Exactly the lines below from the one with "Image resolution: width=871" up to and including the one with "Given: Click the Rue La La logo" make up the answer, with nothing else added.

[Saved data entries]
········

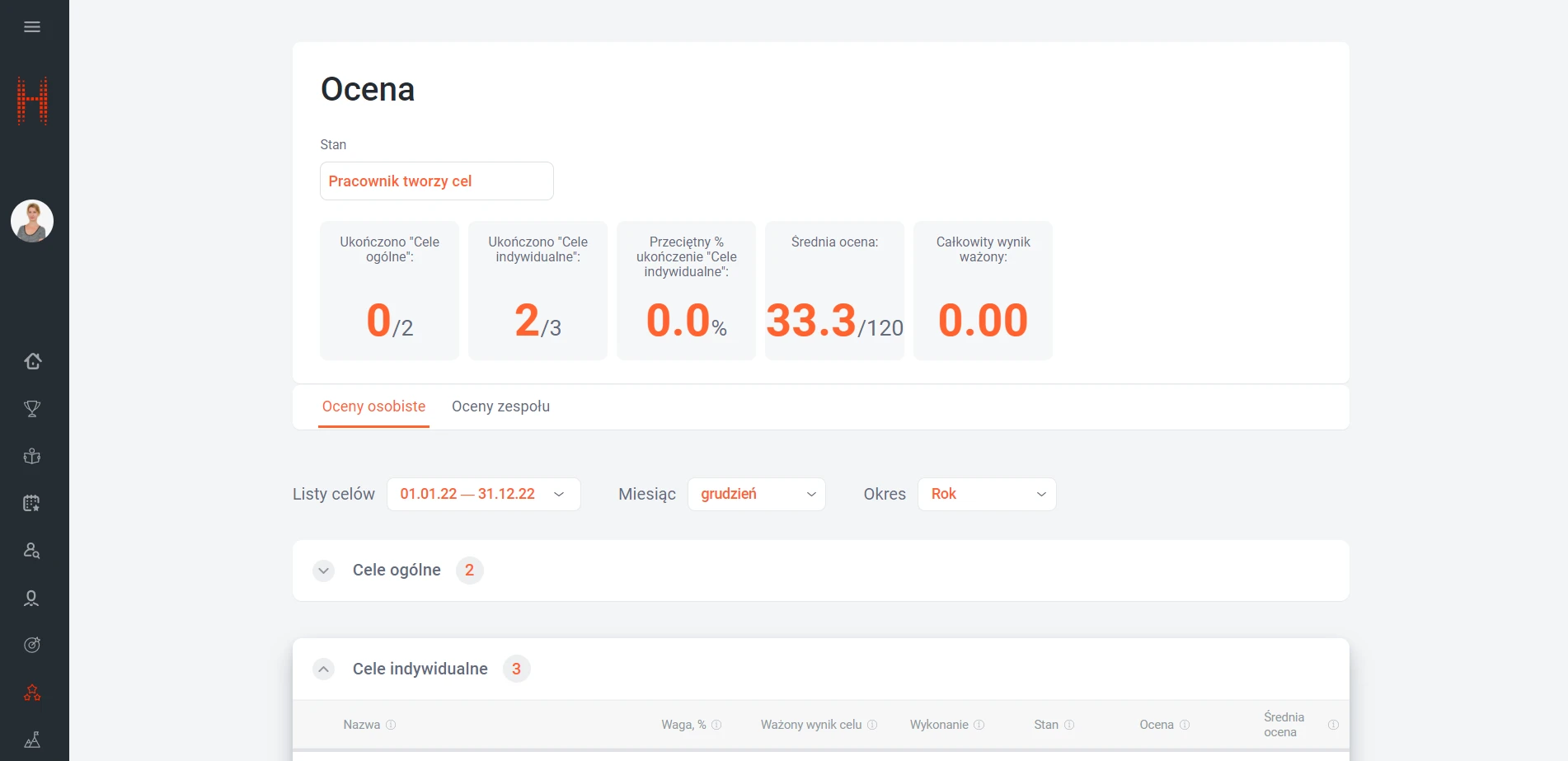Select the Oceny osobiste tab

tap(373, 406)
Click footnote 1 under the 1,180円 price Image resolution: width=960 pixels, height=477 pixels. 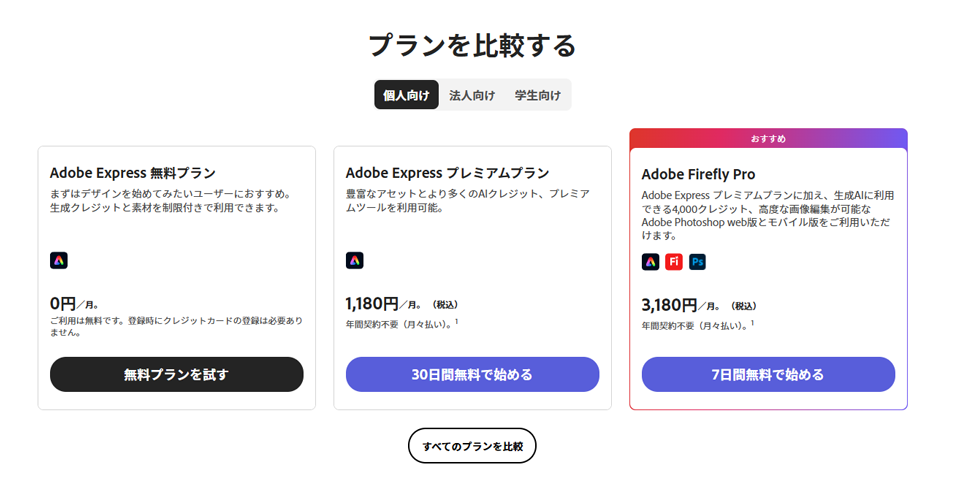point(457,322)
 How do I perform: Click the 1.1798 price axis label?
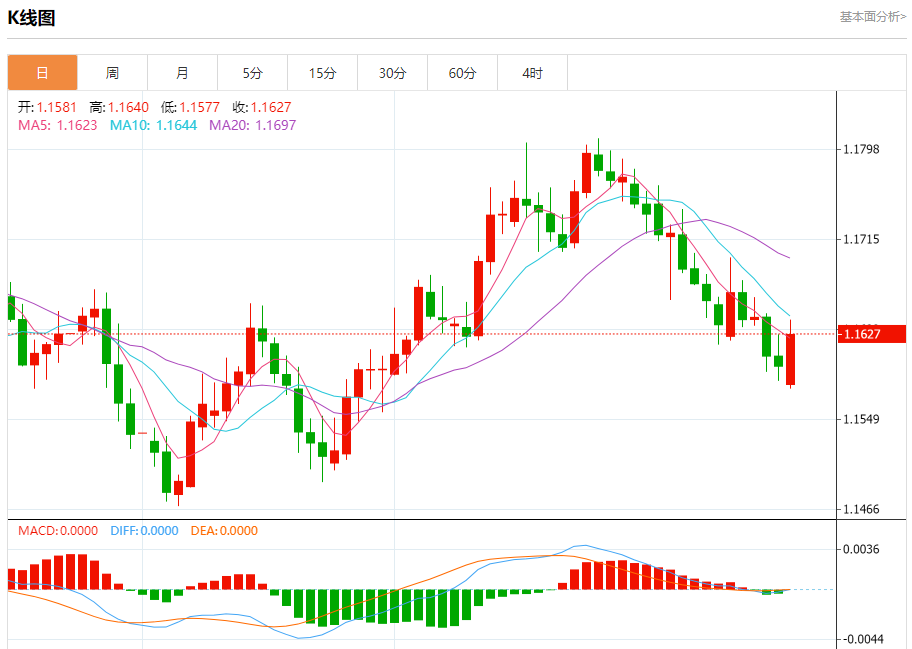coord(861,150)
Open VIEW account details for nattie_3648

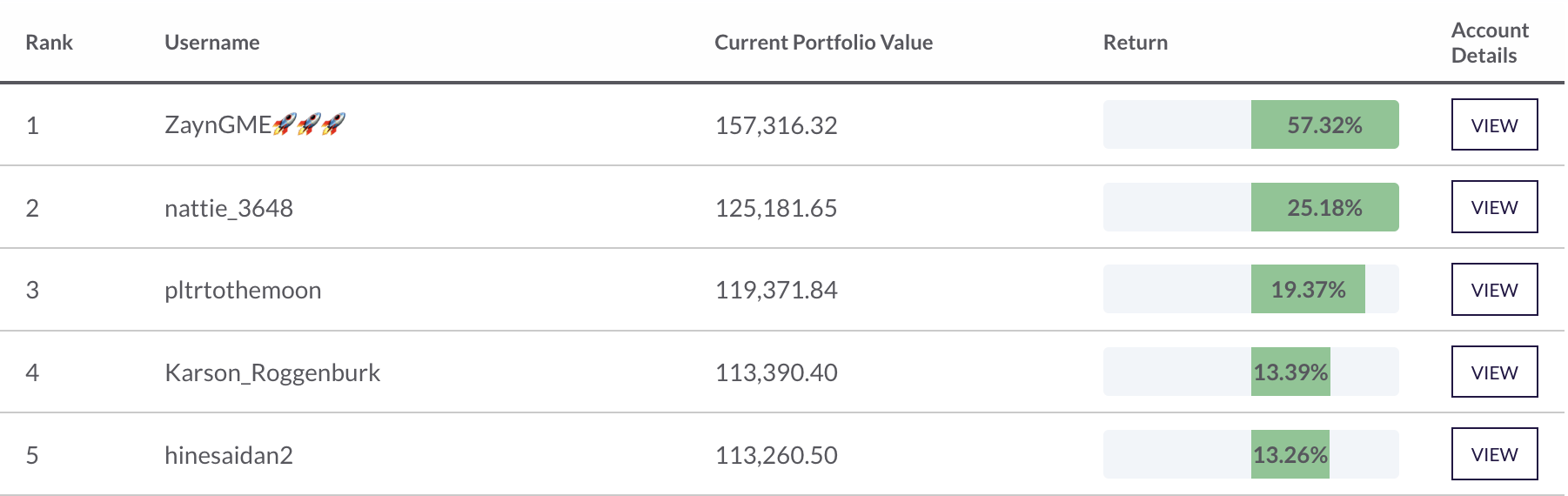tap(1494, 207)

········

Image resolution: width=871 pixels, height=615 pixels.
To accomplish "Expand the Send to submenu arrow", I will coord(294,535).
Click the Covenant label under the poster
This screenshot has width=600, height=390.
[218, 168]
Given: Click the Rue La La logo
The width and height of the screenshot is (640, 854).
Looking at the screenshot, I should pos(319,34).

········

◆ RESPONSE:
Image resolution: width=871 pixels, height=615 pixels.
To accomplish "Expand the Send to submenu arrow", I will coord(294,535).
Click the Covenant label under the poster
This screenshot has width=600, height=390.
[218, 168]
Given: Click the Rue La La logo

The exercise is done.